The vignettes will culminate as a multichannel installation activated by performance, where earlier queries screen alongside new ones being made. Rehearsal, blocking, retakes; onstage and off; live in the camera feed or edited footage. The apparatus of filmmaking as the visible stand-in for the apparatus of data. As only what can be felt can be questioned, remembered otherwise. Noise moves across walls, thresholds, and timestamps, interrupting the database as an unstable yet shared memory, a possible future, or a collective fiction.

Collaborator Statement

Through our discussions about BADWIZARD, Tianyi and I would always be amused by how much our workflows were alike. In both art and research, we thought of ourselves as data curators. Writing an academic paper and putting together a new art piece both required us to make sense of the connections, opacities, and insights in messy and problematic representations of an also messy and problematic world. We shared our grievances about data and how people would misinterpret datasets until we realized that, between navigating peer review or a gallerist’s request, subjectivity and inconsistencies in how we communicate our findings are better exposed than resolved. Working on BADWIZARD was an opportunity for me to reflect on my own 5-year long performance as a researcher.

I am very concerned about quantifying uncertainty and biases in spatial data, in particular when such data is used to inform urban policies that address socioeconomic disparities and resource allocation in our cities. When policymakers or researchers combine multiple datasets—a practice known as data fusion—, they need to be careful not to systematically reinforce data issues. So when Tianyi came to Backslash, set on exploring how data and new technologies can contribute to feelings of disembodiment or loss, I happily asked her what were her thoughts on 311 data: a channel through which residents report concerns about the city and request services to the appropriate agency, yielding a dataset laden with biases and noise.

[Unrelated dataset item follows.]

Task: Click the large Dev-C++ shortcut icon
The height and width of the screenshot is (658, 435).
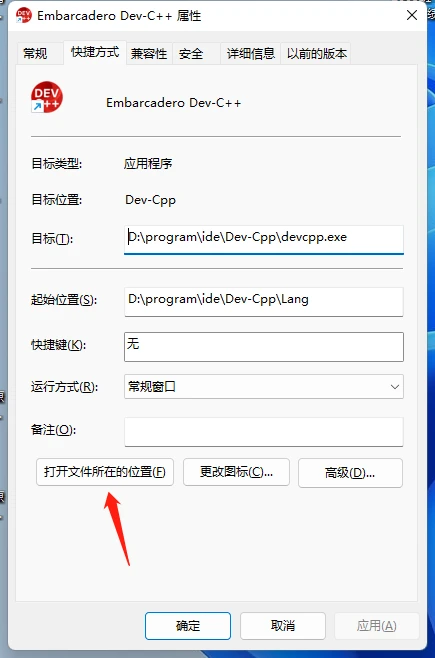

This is a dataset that, in a way, one can never fully grasp. Myself and other students in my lab have written multiple papers addressing flaws and proposing solutions to better use this citizen request data for emergency management. But as much as these papers would tell one story about the data, they would also propel my thinking into new, more fundamental directions. Who is being heard and what does requesting something to a city mean? What are the implications of fabricating a request? What happens when data gets duplicated, imputed, or lost due to technical issues? Most of these meta-questions about the data didn’t find their way into my paper, but Tianyi would echo them and further pose me new questions about my work. We explored the data together using quantitative methods similar to those I use for my work and arrived at our most important shared research question: what is the role of the spatiotemporal data structure in shaping how the human experience of the city is collected, used, and importantly archived.

When Tianyi handed me her first draft of the script, I was fascinated by how well she captured not only the themes we saw together in the data but also the shape of the dataset, its restrictions and allowances. When we were filming, I think for the first time I saw the 311 dataset concretely and got closer to understanding it. For a researcher, seeing the data you worked on with a so-called objective stance be turned inside out with a more abstract lens can be daunting. I found it fascinating, and maybe even enlightening. This was the first time I could appreciate the certain uncertainty of urban data rather than meticulously attempt to tame it.